Dengan demikian jelas bahwa pendidkan formal terdiri dari tiga tahap, dan kita dapat melihat status dan keberadaan madrasah seperti itu tampaknya mempunyai konsekuensi tersendiri bagi madrasah. Disatu pihak memikul tanggung jawab sebagai lembaga pendidikan umum yang sama dengan sekolah-sekolah umum, sedangkan pada pihak lain, madrasah memiliki tanggung jawab sebagai lembaga pendidikan Islam. Kondisi demikian akan lebih jelas bila dilihat bagaimana perbandingan anatara mata pelajaran agama dengan mata pelajaran umum pada kurikulum sekarang ini. Dengan kenyataan seperti itu, maka tanggung jawab madrasah akan jauh lebih berat  dan besar dibandingkan dengan sekolah-sekolah umum yang sederajat.

*Data yang Diberikan:*
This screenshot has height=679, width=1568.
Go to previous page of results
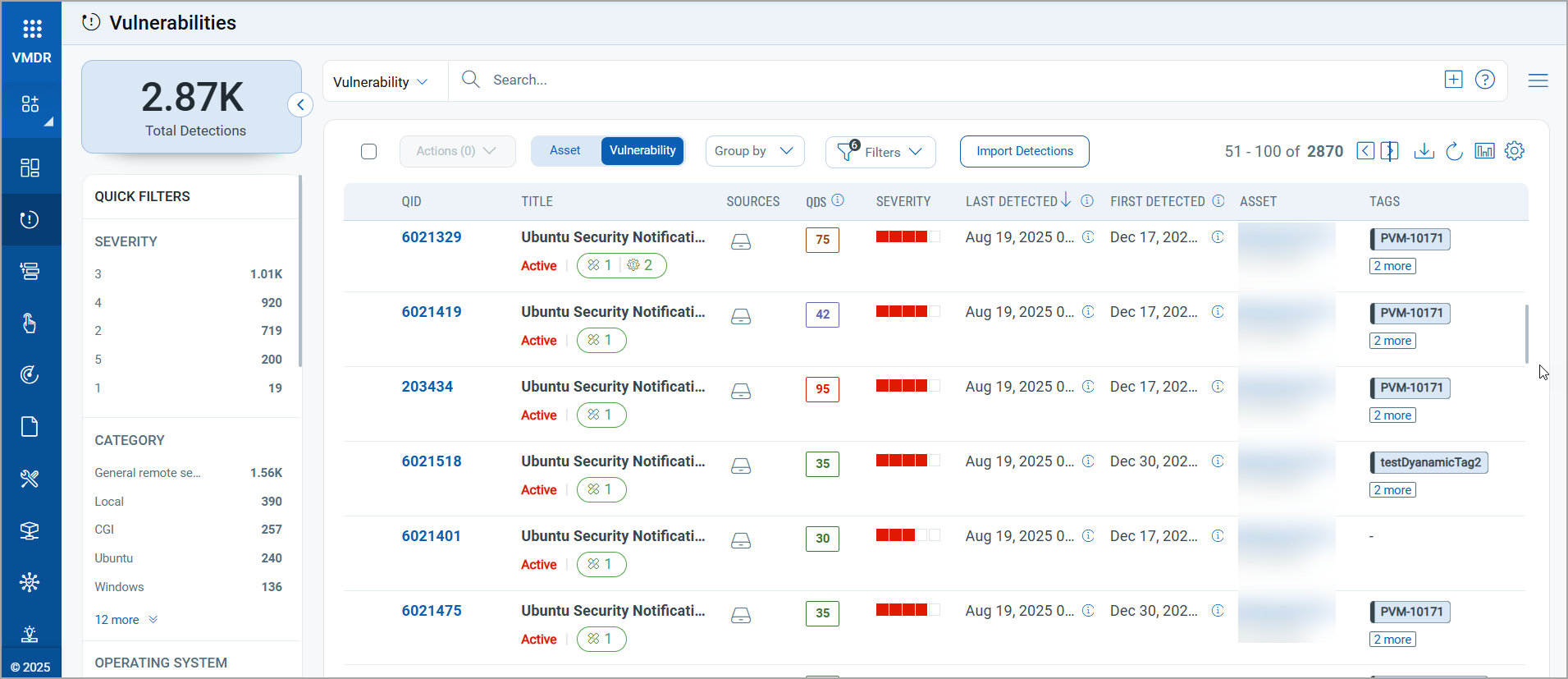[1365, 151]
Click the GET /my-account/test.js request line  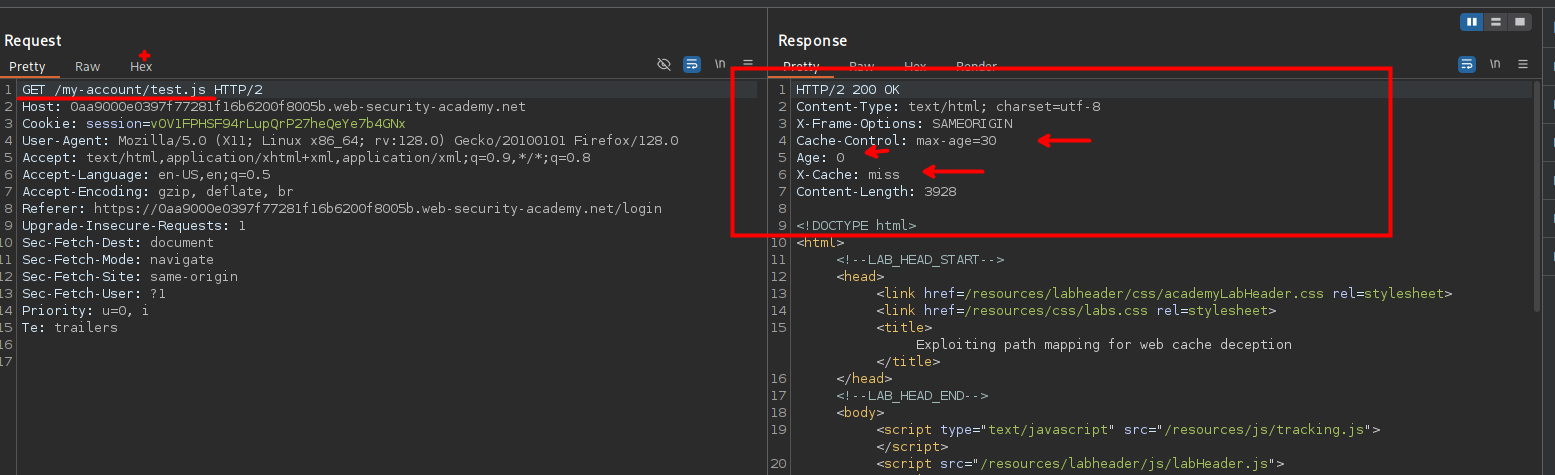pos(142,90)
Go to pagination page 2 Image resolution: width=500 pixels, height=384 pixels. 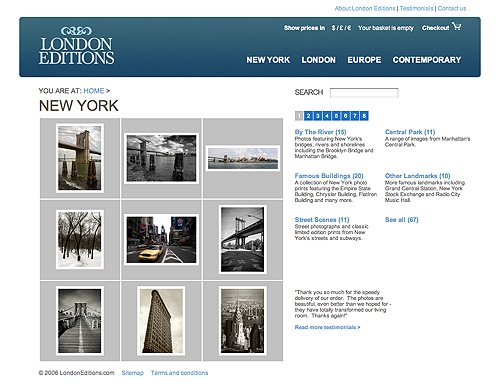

*Tugas yang Dikerjakan:*
1 - Menurut kutipan tentang madrasah, pendidikan formal terdiri dari berapa tahap?
2 - Berdasarkan kutipan tentang madrasah, terangkan mengapa tanggung jawab madrasah lebih berat daripada sekolah umum yang sederajat.
Data di atas tidak dipakai di sini.

*Jawaban Tugas:*
1 - Tiga tahap.

2 - Madrasah memikul dua tanggung jawab sekaligus: sebagai lembaga pendidikan umum yang sama dengan sekolah umum, dan sebagai lembaga pendidikan Islam. Keadaan ini makin jelas kalau dilihat perbandingan antara mata pelajaran agama dan mata pelajaran umum dalam kurikulum sekarang.